• _Problem_
Count the lines below that contain the string "height", matching case exactly, and reply with only the number.

• _Records shown_
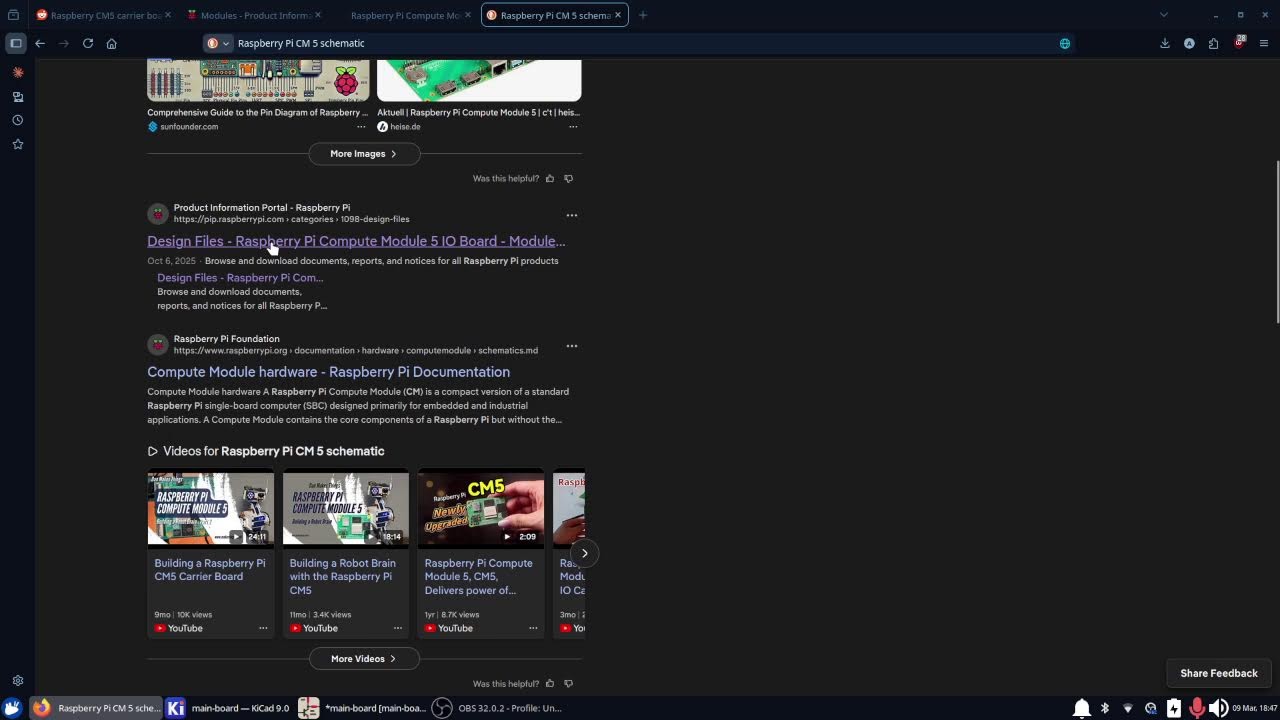Go to the browser home page
1280x720 pixels.
coord(111,43)
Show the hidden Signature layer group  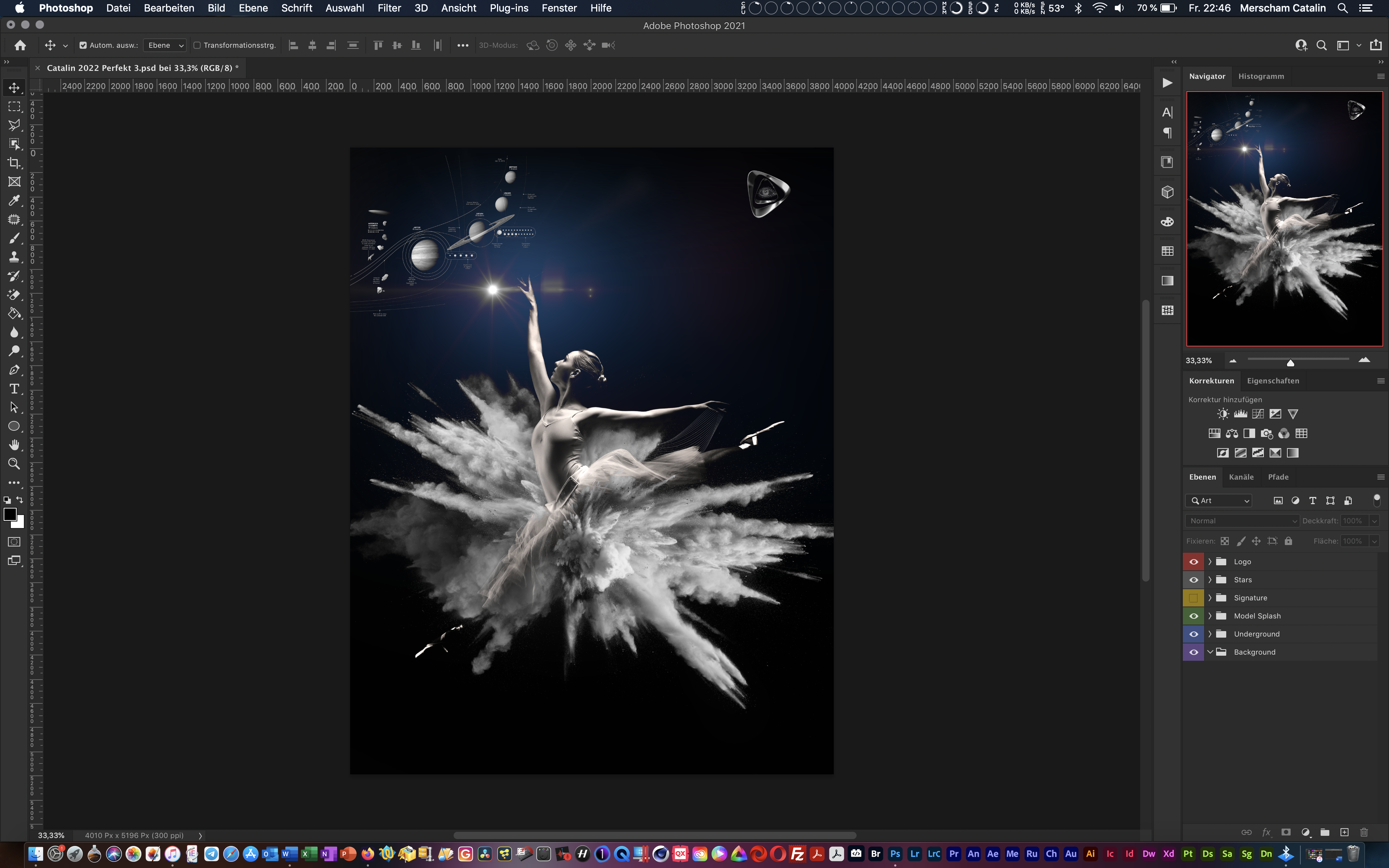(x=1193, y=598)
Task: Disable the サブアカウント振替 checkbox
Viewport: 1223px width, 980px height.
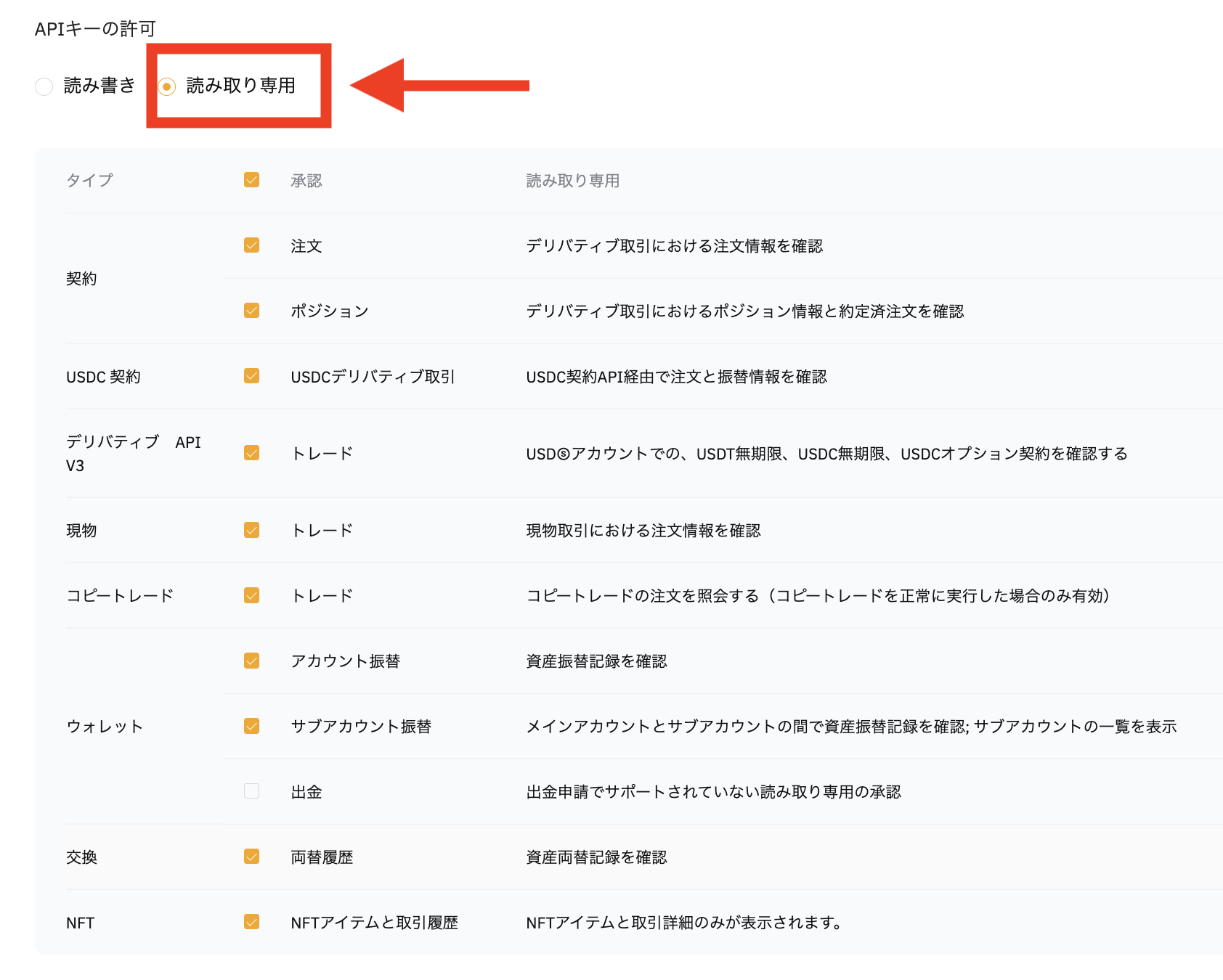Action: click(251, 726)
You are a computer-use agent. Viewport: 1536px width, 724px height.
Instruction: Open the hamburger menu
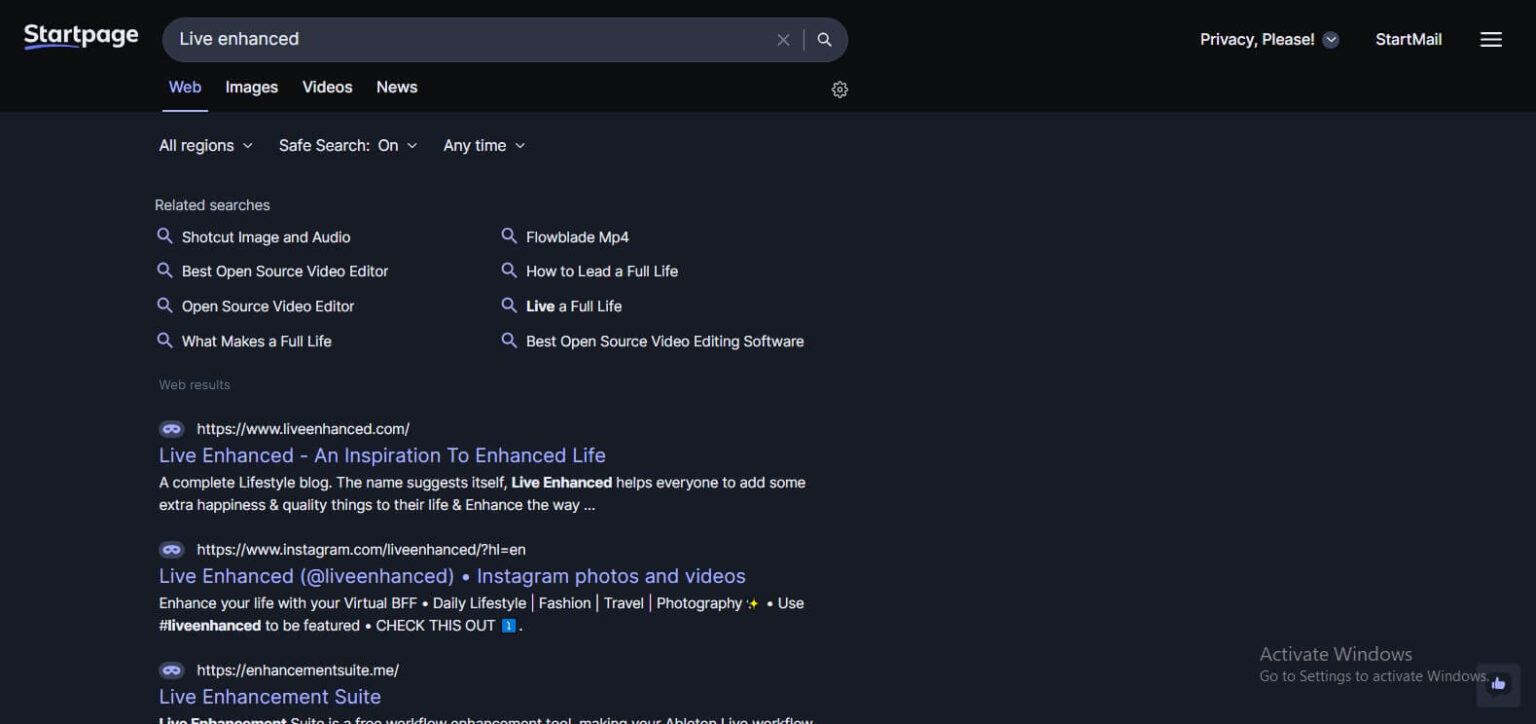1490,39
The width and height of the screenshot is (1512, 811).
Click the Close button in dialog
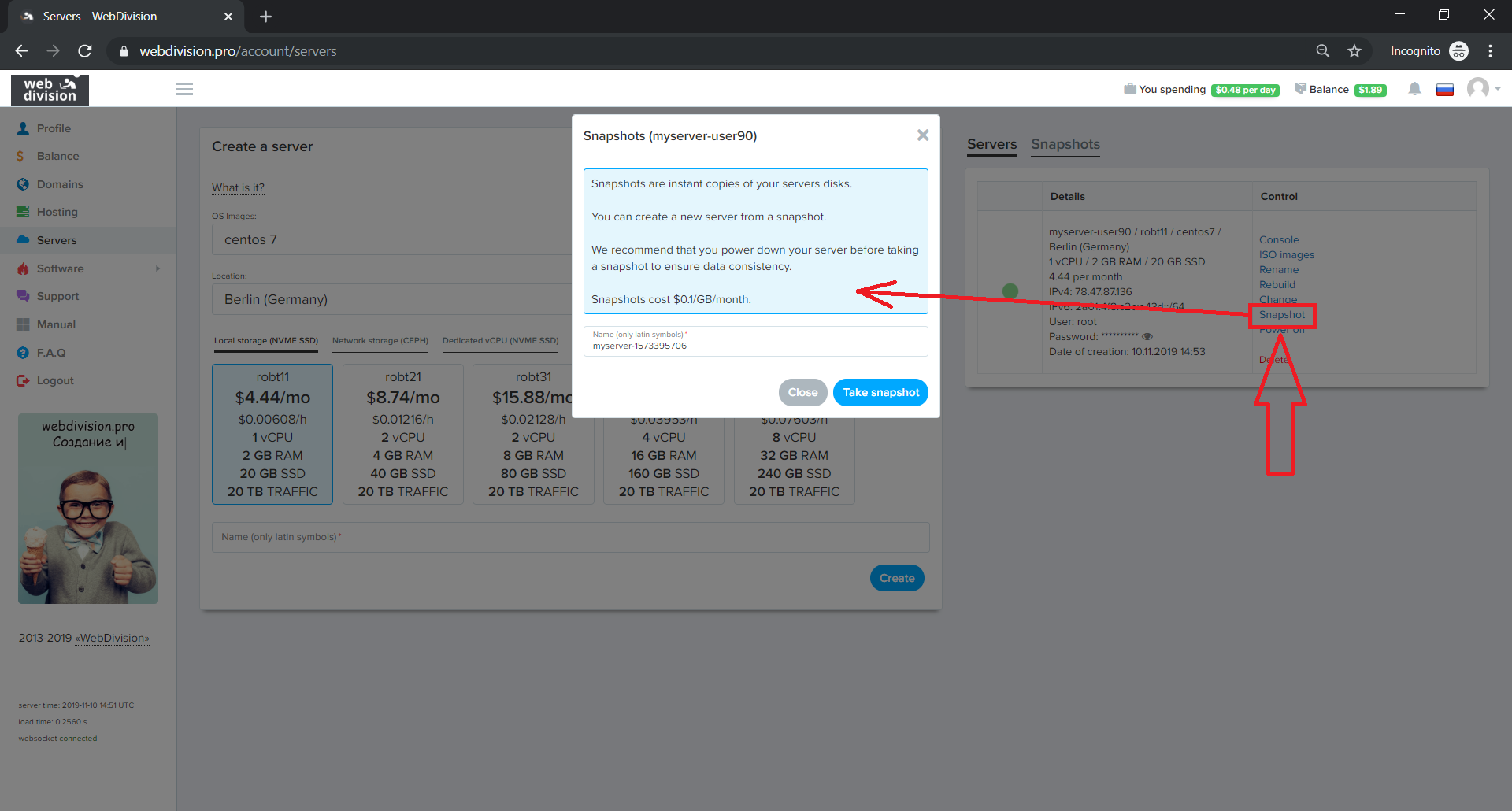pyautogui.click(x=802, y=392)
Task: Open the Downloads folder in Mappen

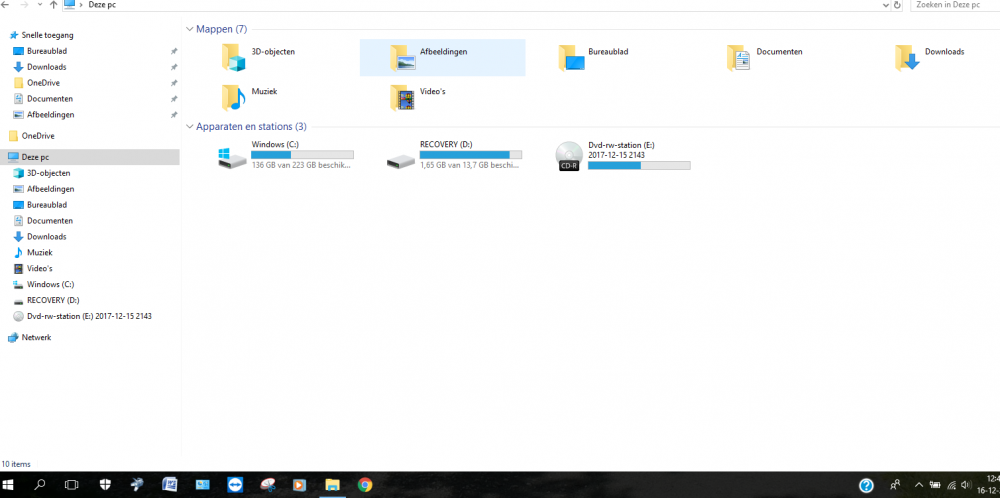Action: pos(907,57)
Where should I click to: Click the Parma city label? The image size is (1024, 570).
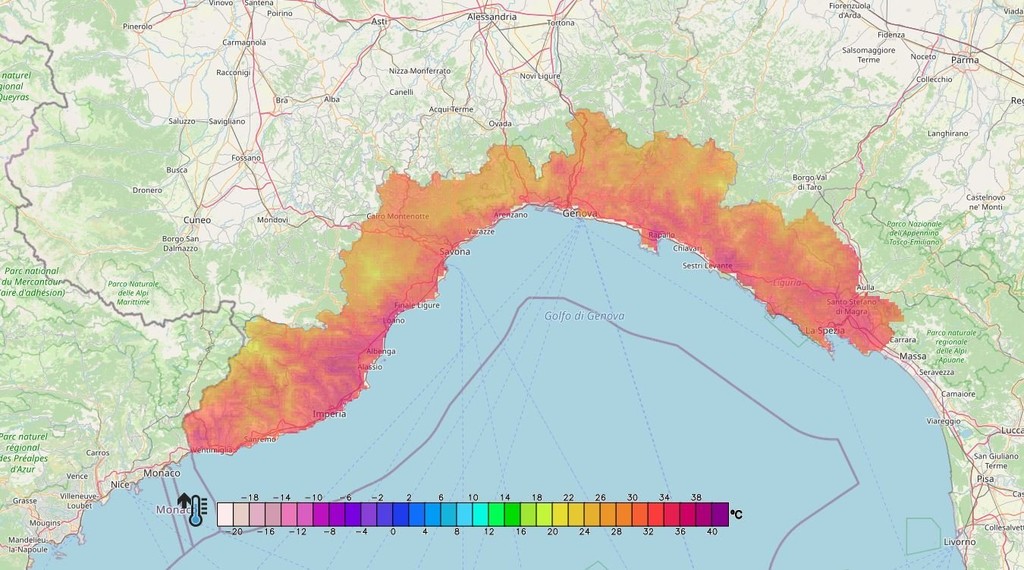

• _Solution for this task_
3